What you are asked to do
Could you filter the data below down to the lines that hold the word "lower"?

Provided entries

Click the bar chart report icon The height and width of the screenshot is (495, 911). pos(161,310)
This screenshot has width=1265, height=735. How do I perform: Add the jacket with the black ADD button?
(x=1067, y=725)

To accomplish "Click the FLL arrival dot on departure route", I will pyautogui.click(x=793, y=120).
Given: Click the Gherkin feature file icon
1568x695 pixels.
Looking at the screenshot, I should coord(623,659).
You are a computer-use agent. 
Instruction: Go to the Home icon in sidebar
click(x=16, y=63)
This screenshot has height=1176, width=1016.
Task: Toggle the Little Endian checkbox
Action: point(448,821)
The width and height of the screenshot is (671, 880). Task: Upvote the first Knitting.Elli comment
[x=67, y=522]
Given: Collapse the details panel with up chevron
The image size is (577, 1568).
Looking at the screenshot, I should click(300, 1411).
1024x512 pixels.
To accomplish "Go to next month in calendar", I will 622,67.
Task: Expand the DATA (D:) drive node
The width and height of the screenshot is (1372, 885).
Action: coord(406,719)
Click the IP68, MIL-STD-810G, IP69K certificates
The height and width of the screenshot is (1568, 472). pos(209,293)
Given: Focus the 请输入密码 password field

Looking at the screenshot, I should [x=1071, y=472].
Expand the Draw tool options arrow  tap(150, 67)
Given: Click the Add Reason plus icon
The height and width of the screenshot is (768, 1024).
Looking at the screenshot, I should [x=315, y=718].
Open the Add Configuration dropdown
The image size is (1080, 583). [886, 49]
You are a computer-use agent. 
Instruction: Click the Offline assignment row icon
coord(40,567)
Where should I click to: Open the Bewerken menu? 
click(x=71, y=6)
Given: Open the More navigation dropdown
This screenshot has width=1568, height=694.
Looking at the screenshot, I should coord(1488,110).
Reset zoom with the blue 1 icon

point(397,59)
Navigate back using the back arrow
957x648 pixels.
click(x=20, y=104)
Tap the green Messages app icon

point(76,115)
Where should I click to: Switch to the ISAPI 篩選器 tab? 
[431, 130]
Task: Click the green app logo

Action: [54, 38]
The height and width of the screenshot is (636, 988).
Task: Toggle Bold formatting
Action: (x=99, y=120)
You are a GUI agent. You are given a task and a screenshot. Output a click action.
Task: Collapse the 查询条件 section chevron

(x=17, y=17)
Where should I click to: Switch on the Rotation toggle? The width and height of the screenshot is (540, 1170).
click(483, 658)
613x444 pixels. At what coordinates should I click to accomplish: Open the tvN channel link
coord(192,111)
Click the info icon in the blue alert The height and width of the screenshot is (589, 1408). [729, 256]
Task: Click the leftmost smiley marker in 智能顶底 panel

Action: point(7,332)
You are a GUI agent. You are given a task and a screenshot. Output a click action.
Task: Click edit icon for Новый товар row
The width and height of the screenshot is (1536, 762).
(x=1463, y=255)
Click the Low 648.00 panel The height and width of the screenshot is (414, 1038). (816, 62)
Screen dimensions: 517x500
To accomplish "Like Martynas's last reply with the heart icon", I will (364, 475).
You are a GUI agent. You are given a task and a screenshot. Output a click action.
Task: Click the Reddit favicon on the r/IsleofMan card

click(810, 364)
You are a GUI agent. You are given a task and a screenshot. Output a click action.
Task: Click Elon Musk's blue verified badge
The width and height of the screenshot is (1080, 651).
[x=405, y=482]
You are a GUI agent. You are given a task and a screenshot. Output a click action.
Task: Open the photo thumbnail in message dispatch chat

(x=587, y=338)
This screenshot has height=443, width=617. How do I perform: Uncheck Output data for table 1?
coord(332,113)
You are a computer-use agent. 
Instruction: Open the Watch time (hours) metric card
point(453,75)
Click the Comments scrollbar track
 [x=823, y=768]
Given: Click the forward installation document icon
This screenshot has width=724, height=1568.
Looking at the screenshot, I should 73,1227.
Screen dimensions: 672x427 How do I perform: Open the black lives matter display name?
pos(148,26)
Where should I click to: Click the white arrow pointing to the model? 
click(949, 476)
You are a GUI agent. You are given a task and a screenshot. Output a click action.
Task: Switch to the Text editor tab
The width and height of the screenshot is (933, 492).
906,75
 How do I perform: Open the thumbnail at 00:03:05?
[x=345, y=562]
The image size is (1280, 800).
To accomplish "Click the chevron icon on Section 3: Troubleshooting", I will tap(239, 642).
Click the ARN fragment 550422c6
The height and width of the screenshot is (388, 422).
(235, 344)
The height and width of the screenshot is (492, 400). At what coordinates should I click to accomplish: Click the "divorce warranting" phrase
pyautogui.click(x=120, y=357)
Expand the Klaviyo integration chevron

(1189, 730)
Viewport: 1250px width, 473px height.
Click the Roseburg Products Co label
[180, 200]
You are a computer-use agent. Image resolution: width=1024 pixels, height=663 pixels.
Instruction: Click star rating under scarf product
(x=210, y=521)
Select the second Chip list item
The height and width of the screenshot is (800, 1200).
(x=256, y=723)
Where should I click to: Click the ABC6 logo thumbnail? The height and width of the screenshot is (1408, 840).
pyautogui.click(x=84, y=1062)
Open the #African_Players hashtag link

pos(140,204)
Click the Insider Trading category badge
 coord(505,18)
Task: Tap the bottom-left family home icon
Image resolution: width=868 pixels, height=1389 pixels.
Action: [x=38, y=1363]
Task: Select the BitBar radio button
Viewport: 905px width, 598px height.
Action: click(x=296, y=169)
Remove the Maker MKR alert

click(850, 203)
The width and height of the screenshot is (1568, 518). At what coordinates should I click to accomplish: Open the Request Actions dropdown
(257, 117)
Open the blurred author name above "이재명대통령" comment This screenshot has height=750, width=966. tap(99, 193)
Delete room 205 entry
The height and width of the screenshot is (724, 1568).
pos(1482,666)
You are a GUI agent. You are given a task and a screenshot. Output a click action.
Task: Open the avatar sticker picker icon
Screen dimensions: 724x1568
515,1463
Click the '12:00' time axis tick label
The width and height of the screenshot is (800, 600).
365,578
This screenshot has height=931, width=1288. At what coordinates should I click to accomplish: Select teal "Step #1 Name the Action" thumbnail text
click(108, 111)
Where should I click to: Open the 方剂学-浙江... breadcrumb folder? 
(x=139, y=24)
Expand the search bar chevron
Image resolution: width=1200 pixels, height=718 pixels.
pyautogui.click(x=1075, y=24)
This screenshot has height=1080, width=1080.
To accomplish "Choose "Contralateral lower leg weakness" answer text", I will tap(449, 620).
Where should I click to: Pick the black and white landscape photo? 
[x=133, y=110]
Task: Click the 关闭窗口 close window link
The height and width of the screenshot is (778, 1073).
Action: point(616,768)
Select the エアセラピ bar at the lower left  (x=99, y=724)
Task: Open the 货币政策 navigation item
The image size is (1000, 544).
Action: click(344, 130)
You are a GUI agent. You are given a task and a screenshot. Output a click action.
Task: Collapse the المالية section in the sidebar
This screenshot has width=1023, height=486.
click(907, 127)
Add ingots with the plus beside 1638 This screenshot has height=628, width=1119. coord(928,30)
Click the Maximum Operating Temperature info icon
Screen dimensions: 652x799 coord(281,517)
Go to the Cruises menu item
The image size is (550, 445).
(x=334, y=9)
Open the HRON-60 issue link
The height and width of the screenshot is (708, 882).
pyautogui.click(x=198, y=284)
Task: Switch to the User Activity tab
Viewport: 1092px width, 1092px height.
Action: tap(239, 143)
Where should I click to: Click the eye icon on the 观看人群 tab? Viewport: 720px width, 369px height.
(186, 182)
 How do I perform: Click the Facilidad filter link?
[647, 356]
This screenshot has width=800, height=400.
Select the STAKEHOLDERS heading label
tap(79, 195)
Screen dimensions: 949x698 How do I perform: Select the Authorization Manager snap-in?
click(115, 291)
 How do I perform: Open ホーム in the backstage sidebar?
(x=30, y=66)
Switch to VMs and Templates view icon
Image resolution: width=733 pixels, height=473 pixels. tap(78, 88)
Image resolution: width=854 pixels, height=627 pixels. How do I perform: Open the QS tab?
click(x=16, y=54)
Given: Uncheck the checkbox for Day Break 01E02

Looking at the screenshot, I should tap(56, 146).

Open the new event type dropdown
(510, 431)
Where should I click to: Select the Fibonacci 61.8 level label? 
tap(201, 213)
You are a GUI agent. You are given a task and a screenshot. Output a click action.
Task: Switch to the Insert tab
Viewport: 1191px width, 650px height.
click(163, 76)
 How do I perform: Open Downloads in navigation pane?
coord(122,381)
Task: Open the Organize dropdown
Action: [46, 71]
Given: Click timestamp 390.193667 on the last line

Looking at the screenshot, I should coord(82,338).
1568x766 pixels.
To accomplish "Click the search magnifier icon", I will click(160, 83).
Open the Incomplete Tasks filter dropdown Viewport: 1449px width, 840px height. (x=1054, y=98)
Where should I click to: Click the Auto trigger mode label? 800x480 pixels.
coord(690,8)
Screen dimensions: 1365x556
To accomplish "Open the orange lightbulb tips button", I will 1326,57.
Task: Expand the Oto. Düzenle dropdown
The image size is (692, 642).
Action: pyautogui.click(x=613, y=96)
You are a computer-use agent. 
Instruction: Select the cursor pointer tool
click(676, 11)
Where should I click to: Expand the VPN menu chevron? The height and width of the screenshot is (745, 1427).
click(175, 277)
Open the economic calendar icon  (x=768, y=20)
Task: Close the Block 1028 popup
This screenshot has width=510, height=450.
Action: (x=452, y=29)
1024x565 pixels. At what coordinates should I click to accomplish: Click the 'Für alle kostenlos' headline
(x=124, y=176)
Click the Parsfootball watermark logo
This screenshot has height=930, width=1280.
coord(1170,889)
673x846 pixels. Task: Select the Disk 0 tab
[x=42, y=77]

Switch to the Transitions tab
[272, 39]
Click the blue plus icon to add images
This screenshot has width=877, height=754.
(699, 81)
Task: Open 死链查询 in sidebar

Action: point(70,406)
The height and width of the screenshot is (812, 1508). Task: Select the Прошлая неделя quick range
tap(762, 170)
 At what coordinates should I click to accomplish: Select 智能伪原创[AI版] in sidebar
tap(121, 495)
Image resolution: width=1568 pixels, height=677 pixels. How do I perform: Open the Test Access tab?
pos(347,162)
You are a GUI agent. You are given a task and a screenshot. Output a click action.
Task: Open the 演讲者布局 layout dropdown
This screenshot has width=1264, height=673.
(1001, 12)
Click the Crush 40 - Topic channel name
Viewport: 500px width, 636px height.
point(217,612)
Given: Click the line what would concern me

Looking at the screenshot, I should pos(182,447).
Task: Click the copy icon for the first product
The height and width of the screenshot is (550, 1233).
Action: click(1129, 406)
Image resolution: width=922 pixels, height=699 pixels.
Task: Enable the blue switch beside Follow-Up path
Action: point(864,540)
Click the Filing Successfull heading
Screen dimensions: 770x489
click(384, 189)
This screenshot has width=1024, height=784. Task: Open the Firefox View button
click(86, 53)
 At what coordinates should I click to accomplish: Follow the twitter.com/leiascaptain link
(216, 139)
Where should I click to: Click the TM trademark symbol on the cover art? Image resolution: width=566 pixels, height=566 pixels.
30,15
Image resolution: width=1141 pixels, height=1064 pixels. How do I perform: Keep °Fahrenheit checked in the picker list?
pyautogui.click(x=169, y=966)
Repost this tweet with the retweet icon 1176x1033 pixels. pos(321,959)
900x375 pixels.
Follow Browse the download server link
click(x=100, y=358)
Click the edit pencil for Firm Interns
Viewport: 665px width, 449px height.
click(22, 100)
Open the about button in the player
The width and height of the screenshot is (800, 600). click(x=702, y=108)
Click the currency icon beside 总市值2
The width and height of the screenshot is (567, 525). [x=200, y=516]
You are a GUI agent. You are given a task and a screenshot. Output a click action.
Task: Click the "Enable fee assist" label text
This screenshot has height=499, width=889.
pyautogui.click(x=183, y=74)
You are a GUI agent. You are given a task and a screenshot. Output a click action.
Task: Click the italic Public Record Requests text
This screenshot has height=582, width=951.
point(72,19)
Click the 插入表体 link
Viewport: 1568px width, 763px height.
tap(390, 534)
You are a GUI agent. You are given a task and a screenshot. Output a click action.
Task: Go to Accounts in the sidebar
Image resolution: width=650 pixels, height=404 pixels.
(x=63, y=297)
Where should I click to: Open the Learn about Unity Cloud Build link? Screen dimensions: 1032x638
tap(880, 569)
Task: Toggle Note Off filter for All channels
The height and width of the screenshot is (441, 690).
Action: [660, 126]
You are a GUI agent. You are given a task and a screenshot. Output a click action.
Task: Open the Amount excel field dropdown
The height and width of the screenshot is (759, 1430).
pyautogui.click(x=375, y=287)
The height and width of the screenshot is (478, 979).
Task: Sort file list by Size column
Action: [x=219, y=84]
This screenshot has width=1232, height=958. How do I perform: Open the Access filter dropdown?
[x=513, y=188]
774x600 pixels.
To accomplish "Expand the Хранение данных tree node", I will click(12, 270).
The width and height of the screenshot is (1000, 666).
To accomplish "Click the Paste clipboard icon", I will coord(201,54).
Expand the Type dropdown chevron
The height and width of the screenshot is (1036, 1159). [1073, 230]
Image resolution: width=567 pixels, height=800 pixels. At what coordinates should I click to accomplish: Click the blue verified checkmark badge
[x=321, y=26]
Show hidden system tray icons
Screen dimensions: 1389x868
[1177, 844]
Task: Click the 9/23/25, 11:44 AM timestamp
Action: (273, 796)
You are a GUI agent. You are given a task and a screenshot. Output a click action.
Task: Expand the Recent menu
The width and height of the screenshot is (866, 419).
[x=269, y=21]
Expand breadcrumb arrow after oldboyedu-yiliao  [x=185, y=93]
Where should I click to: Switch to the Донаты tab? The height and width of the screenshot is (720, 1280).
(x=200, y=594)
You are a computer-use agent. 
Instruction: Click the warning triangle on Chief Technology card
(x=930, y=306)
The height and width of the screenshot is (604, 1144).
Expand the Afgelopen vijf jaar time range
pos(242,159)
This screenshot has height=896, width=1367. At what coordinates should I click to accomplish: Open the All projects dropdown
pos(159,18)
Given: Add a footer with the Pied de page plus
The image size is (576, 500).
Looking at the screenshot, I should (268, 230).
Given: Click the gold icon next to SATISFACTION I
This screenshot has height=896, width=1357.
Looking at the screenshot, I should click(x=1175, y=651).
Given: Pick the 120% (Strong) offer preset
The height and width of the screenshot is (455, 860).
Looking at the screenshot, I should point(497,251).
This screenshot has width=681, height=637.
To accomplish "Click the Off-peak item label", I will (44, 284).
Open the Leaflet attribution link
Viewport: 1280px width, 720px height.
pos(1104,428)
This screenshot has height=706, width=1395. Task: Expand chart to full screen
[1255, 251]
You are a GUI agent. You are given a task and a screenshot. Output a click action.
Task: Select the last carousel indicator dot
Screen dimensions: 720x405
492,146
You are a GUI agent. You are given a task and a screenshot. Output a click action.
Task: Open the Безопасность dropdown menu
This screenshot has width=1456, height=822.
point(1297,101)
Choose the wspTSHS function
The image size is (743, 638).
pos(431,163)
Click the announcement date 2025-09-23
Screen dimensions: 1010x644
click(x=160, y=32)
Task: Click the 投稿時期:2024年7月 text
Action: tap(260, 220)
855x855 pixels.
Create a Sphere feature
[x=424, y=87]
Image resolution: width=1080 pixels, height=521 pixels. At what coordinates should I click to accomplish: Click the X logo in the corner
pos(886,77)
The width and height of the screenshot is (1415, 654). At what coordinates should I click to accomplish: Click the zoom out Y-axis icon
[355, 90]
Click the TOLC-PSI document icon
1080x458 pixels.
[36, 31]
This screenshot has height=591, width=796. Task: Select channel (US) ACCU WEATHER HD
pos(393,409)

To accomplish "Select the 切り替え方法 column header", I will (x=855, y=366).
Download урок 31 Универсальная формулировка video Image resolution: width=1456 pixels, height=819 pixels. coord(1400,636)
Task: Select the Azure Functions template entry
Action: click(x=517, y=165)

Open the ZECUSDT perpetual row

Answer for this exercise
To accomplish "Choose "Contralateral lower leg weakness" answer text", I will tap(449, 620).
Select the エアセラピ bar at the lower left  (x=99, y=724)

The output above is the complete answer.